**Objective:**
Write out all of the following data verbatim, preserving every line in its original order.

=-=-=

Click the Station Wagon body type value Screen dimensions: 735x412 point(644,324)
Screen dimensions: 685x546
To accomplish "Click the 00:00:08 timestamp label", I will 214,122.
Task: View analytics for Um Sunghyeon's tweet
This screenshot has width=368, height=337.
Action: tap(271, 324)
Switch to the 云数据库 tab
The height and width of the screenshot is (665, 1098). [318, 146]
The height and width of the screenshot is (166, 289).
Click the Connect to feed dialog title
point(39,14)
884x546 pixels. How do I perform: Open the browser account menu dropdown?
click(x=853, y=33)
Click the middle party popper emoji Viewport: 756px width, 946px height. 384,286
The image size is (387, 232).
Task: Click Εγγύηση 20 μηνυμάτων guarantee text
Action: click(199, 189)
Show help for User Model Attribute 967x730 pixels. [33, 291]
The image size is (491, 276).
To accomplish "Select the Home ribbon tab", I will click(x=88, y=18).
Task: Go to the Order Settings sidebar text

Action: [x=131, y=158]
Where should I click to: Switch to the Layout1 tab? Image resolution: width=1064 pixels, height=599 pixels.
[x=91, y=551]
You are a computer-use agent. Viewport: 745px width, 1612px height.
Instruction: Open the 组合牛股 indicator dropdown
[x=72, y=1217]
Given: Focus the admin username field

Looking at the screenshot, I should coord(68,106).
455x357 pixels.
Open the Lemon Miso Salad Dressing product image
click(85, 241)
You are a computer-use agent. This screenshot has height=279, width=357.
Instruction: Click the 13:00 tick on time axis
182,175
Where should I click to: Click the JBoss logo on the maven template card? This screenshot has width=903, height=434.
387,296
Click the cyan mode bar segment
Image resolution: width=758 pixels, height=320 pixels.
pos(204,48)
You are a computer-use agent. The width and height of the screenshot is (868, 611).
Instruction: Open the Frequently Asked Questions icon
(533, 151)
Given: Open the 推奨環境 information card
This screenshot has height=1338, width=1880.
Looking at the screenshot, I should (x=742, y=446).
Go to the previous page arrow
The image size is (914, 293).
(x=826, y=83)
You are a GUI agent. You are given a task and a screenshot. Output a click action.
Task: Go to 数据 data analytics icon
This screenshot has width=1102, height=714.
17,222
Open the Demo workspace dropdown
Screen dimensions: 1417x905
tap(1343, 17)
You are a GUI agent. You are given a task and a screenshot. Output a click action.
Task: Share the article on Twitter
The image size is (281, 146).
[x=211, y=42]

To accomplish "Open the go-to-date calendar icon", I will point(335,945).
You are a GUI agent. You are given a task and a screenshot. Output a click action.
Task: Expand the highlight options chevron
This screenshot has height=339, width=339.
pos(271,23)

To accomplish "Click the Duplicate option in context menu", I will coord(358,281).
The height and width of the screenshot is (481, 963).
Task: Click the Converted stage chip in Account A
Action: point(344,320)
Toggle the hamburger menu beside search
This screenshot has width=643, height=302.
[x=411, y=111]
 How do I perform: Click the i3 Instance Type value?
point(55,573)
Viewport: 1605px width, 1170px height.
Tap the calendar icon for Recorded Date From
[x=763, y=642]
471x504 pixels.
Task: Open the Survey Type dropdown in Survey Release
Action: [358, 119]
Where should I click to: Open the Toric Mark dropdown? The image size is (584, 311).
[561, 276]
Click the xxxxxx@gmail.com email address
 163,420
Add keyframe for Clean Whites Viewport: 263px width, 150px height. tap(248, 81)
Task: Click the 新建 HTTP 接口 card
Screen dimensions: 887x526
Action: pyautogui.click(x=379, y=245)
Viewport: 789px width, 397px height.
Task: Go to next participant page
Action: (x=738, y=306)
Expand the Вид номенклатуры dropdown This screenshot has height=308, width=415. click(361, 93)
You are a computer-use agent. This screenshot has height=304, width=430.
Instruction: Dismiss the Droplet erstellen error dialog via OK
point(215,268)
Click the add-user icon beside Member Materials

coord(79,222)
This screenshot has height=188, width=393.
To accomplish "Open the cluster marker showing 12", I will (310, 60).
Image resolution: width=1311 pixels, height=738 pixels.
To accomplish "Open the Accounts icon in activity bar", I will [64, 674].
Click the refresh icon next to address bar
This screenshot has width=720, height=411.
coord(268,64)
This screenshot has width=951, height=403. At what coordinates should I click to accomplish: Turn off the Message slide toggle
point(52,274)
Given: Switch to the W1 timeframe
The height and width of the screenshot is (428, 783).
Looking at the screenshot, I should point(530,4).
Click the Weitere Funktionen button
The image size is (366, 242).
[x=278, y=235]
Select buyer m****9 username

=-=-=

**Written answer:**
Click the Station Wagon body type value Screen dimensions: 735x412 point(644,324)
Screen dimensions: 685x546
To accomplish "Click the 00:00:08 timestamp label", I will 214,122.
Task: View analytics for Um Sunghyeon's tweet
This screenshot has width=368, height=337.
Action: tap(271, 324)
Switch to the 云数据库 tab
The height and width of the screenshot is (665, 1098). [318, 146]
The height and width of the screenshot is (166, 289).
Click the Connect to feed dialog title
point(39,14)
884x546 pixels. How do I perform: Open the browser account menu dropdown?
click(x=853, y=33)
Click the middle party popper emoji Viewport: 756px width, 946px height. 384,286
The image size is (387, 232).
Task: Click Εγγύηση 20 μηνυμάτων guarantee text
Action: click(199, 189)
Show help for User Model Attribute 967x730 pixels. [33, 291]
The image size is (491, 276).
To accomplish "Select the Home ribbon tab", I will click(x=88, y=18).
Task: Go to the Order Settings sidebar text

Action: [x=131, y=158]
Where should I click to: Switch to the Layout1 tab? Image resolution: width=1064 pixels, height=599 pixels.
[x=91, y=551]
You are a computer-use agent. Viewport: 745px width, 1612px height.
Instruction: Open the 组合牛股 indicator dropdown
[x=72, y=1217]
Given: Focus the admin username field

Looking at the screenshot, I should coord(68,106).
455x357 pixels.
Open the Lemon Miso Salad Dressing product image
click(85, 241)
You are a computer-use agent. This screenshot has height=279, width=357.
Instruction: Click the 13:00 tick on time axis
182,175
Where should I click to: Click the JBoss logo on the maven template card? This screenshot has width=903, height=434.
387,296
Click the cyan mode bar segment
Image resolution: width=758 pixels, height=320 pixels.
pos(204,48)
You are a computer-use agent. The width and height of the screenshot is (868, 611).
Instruction: Open the Frequently Asked Questions icon
(533, 151)
Given: Open the 推奨環境 information card
This screenshot has height=1338, width=1880.
Looking at the screenshot, I should (x=742, y=446).
Go to the previous page arrow
The image size is (914, 293).
(x=826, y=83)
You are a GUI agent. You are given a task and a screenshot. Output a click action.
Task: Go to 数据 data analytics icon
This screenshot has width=1102, height=714.
17,222
Open the Demo workspace dropdown
Screen dimensions: 1417x905
tap(1343, 17)
You are a GUI agent. You are given a task and a screenshot. Output a click action.
Task: Share the article on Twitter
The image size is (281, 146).
[x=211, y=42]

To accomplish "Open the go-to-date calendar icon", I will point(335,945).
You are a GUI agent. You are given a task and a screenshot. Output a click action.
Task: Expand the highlight options chevron
This screenshot has height=339, width=339.
pos(271,23)

To accomplish "Click the Duplicate option in context menu", I will coord(358,281).
The height and width of the screenshot is (481, 963).
Task: Click the Converted stage chip in Account A
Action: point(344,320)
Toggle the hamburger menu beside search
This screenshot has width=643, height=302.
[x=411, y=111]
 How do I perform: Click the i3 Instance Type value?
point(55,573)
Viewport: 1605px width, 1170px height.
Tap the calendar icon for Recorded Date From
[x=763, y=642]
471x504 pixels.
Task: Open the Survey Type dropdown in Survey Release
Action: [358, 119]
Where should I click to: Open the Toric Mark dropdown? The image size is (584, 311).
[561, 276]
Click the xxxxxx@gmail.com email address
 163,420
Add keyframe for Clean Whites Viewport: 263px width, 150px height. tap(248, 81)
Task: Click the 新建 HTTP 接口 card
Screen dimensions: 887x526
Action: pyautogui.click(x=379, y=245)
Viewport: 789px width, 397px height.
Task: Go to next participant page
Action: (x=738, y=306)
Expand the Вид номенклатуры dropdown This screenshot has height=308, width=415. click(361, 93)
You are a computer-use agent. This screenshot has height=304, width=430.
Instruction: Dismiss the Droplet erstellen error dialog via OK
point(215,268)
Click the add-user icon beside Member Materials

coord(79,222)
This screenshot has height=188, width=393.
To accomplish "Open the cluster marker showing 12", I will (310, 60).
Image resolution: width=1311 pixels, height=738 pixels.
To accomplish "Open the Accounts icon in activity bar", I will [64, 674].
Click the refresh icon next to address bar
This screenshot has width=720, height=411.
coord(268,64)
This screenshot has width=951, height=403. At what coordinates should I click to accomplish: Turn off the Message slide toggle
point(52,274)
Given: Switch to the W1 timeframe
The height and width of the screenshot is (428, 783).
Looking at the screenshot, I should point(530,4).
Click the Weitere Funktionen button
The image size is (366, 242).
[x=278, y=235]
Select buyer m****9 username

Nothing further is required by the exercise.